Con más crudeza aún: ¿qué había sacado realmente él, Clive, de su amistad con Vernon? Había dado, sí, pero ¿había recibido alguna vez algo a cambio? Tenían en común a Molly, y estaban todos aquellos años, y los hábitos de la amistad, pero en el núcleo de todo ello, en realidad, no había nada. Para Clive, al menos. Una explicación generosa de tal asimetría habría quizá invocado la pasividad y ensimismamiento de Vernon. Ahora, tras la noche anterior, Clive se inclinaba a interpretar estas características como meros elementos de algo más general: la falta de principios de Vernon.

Al otro lado de la ventanilla, sin que Clive pudiera verlo, desfilaban unos bosques de hoja caduca, con su plateada geometría invernal de heladas sin derretir.
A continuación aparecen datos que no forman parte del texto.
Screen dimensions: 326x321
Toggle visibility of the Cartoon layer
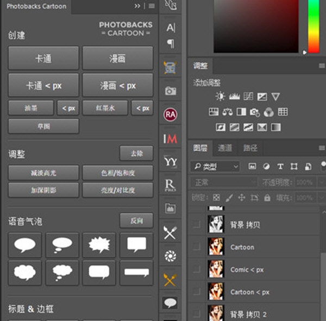pos(197,247)
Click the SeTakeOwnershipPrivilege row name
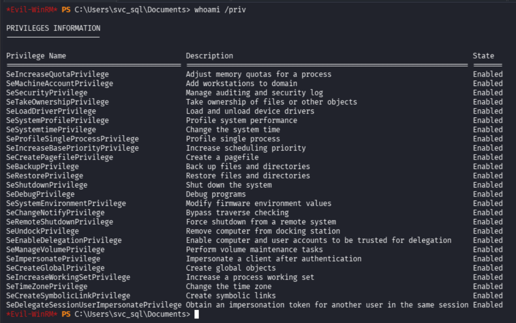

Más adelante, un despacioso río se abría paso entre las juncias, y, más allá de las tierras inundadas, se veían pastos helados flanqueados por muros de mampostería. En las lindes de una población de aire ajado, enmohecido, una extensión de terreno industrial baldío estaba siendo devuelta al bosque; árboles recién plantados en tubos de plástico se extendían casi hasta el horizonte, donde los bulldozers esparcían la capa más superficial de la tierra sobre el terreno. Pero Clive, sumido en los meandros autopunitivos de su ferviente divagación social, miraba fijamente hacia adelante, hacia el asiento vacío que tenía enfrente, y distorsionaba y coloreaba el pasado a través del prisma de su infelicidad. De vez en cuando lo distraían otros pensamientos, y a ratos leía algo, pero en general ése fue el tema recurrente de su viaje hacia el norte: la larga y estudiada redefinición de una amistad.

Unas horas después, en Penrith, fue un gran alivio «apearse» de sus meditaciones y recorrer el andén con las bolsas del equipaje y salir de la estación en busca de un taxi. Faltaban aún treinta kilómetros para Stonethwaite, y se sintió feliz al enfrascarse en una conversación trivial con el taxista. Dado que no era fin de semana y estaban en temporada baja, Clive era el único huésped del hotel. Había pedido la habitación en que se había hospedado las tres o cuatro veces que había estado allí antes, la única que disponía de una mesa para trabajar. A pesar del frío, abrió la ventana para poder respirar, mientras deshacía el equipaje, el inconfundible aire invernal de la tierra de los lagos: agua con turba, roca húmeda, tierra musgosa. Comió solo en el bar, bajo la mirada de un zorro disecado, petrificado en actitud predatoria dentro de una vitrina. Tras un corto paseo en total oscuridad por el perímetro vallado del aparcamiento del hotel, volvió al interior, dio las buenas noches a la camarera que le había atendido y subió a su exiguo cuarto. Después de leer durante una hora, se quedó tendido en la cama, a oscuras, escuchando el arroyo crecido y rumoroso, sabiendo que el tema recurrente del tren habría de volver a su cabeza tarde o temprano, y que era preferible plegarse a él en aquel momento que verse obligado a soportarlo al día siguiente durante el paseo. Aunque no era el desencanto lo que le forzaba ahora a volver sobre ello. Estaban sus recuerdos de la conversación, pero también algo que iba más allá; lo que se había dicho, y lo que le gustaría decirle a Vernon ahora, después de haber tenido varias horas para reflexionar sobre el asunto. Era recordar, pero también entregarse a la fantasía: imaginaba un cuadro dramático en el que él se asignaba las mejores frases, frases resonantes y llenas de una moderación triste cuyas acusaciones resultaban harto severas e incontestables a causa de su tensión interna y su contención emocional.